WHAT IS BEING ASKED:
Count every line below that holds the word "Collapse", and give the number with no other words.

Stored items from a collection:
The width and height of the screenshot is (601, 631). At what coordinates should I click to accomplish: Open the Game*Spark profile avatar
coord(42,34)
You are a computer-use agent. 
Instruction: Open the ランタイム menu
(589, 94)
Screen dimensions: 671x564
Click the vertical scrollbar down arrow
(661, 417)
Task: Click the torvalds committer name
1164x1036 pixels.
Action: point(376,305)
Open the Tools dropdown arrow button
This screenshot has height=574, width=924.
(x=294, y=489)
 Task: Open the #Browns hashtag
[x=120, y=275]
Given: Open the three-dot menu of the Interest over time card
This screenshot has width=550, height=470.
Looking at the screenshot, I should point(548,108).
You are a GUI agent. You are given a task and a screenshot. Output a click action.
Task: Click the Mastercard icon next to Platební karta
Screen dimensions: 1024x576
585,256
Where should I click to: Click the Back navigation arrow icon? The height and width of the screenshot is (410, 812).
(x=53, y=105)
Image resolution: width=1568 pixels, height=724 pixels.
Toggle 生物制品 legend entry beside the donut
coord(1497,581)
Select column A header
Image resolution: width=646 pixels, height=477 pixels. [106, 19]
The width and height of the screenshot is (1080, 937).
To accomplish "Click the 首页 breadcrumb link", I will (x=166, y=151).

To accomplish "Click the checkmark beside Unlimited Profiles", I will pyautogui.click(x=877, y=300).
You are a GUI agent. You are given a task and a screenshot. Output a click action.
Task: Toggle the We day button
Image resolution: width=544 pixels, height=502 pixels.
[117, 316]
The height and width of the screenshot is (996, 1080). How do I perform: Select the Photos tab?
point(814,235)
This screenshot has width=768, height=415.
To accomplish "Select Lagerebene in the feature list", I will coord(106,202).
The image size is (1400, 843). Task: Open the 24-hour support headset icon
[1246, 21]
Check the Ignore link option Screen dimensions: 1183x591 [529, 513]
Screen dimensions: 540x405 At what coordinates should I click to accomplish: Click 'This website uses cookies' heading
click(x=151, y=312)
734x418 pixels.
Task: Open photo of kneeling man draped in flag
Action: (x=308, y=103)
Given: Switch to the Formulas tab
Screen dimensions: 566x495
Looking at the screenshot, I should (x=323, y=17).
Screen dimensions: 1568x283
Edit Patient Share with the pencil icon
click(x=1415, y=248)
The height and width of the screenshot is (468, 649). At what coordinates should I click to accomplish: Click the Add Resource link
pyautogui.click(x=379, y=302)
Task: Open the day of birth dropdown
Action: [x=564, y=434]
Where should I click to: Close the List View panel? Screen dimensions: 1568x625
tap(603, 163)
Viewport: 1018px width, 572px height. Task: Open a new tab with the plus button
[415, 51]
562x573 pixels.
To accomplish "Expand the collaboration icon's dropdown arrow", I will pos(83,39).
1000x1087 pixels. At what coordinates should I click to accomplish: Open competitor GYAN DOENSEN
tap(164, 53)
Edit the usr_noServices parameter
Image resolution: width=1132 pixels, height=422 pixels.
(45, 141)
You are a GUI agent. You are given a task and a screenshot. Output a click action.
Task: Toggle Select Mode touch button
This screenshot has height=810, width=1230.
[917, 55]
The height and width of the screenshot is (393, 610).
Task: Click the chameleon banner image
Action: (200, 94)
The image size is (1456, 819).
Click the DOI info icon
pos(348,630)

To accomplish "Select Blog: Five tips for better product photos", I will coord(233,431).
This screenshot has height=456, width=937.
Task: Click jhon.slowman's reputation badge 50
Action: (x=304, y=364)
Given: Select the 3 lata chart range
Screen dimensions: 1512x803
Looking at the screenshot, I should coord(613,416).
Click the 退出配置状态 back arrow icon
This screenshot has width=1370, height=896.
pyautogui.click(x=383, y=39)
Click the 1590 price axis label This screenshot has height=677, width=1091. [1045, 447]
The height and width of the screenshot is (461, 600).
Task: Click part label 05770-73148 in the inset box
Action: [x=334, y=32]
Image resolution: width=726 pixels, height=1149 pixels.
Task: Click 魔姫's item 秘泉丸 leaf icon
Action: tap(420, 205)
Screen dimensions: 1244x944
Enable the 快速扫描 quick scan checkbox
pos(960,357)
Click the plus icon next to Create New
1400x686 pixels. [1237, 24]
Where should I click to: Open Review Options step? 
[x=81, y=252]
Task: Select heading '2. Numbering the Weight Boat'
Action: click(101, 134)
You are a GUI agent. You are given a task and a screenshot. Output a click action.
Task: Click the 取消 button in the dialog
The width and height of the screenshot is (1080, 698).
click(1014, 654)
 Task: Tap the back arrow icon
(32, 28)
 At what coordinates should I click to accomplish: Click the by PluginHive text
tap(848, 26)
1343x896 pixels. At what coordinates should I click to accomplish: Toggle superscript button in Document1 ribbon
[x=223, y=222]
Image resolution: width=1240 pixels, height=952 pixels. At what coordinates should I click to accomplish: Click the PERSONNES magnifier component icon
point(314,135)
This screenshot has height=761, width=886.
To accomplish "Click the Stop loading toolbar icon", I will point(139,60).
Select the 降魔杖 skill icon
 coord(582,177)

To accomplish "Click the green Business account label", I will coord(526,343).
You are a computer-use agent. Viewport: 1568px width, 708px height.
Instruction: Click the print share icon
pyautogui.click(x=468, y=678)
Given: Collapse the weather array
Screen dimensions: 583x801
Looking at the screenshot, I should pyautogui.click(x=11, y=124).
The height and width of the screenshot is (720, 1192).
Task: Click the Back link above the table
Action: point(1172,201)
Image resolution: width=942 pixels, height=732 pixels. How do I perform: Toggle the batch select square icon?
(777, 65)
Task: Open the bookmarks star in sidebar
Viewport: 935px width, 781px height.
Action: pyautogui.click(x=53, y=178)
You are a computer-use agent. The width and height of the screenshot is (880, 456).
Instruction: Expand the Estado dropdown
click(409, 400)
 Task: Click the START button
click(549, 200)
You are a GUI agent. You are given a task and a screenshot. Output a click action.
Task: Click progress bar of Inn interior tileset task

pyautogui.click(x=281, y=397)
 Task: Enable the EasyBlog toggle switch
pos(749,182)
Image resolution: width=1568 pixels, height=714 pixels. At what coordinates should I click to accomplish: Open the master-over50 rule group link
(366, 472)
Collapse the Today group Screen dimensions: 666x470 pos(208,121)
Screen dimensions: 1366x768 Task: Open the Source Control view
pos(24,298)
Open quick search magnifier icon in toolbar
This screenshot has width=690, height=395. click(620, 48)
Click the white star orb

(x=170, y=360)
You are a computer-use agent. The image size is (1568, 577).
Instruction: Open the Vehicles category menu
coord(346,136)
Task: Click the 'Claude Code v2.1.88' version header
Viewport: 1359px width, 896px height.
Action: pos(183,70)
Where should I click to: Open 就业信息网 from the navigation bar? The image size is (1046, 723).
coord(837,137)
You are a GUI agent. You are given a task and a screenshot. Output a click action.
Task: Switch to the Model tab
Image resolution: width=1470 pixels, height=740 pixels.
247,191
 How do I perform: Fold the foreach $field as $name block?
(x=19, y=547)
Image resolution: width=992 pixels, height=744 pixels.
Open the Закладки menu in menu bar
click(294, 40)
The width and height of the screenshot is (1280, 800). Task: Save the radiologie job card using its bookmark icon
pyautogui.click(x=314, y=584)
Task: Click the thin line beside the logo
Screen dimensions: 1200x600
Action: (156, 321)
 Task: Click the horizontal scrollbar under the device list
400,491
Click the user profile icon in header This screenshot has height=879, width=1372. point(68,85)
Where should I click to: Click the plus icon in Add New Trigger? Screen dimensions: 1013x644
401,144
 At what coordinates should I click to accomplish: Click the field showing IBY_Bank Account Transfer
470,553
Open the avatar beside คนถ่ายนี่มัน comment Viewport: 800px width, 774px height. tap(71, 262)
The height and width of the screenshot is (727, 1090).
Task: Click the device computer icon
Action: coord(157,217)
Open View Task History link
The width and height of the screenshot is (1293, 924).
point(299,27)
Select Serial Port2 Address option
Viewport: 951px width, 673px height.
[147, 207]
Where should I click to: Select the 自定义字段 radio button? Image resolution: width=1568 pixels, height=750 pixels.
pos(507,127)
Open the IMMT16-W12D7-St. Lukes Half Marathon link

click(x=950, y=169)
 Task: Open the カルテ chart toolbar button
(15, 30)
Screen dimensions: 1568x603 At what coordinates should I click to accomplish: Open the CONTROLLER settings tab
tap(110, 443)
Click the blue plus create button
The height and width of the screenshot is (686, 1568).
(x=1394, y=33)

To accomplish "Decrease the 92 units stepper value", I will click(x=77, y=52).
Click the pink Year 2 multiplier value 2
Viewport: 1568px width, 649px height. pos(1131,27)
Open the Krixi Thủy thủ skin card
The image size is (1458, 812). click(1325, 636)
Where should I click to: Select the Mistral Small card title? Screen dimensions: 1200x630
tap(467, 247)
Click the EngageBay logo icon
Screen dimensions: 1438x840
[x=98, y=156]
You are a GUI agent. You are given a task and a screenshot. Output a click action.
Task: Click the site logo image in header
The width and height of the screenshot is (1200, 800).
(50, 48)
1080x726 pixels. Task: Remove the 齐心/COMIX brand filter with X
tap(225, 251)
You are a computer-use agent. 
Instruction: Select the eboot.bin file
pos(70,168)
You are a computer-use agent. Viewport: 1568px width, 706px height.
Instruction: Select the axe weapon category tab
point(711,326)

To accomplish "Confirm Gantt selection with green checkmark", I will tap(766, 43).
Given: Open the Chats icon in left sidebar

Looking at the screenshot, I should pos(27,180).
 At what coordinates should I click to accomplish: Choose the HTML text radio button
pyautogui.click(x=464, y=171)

YOUR RESPONSE:
2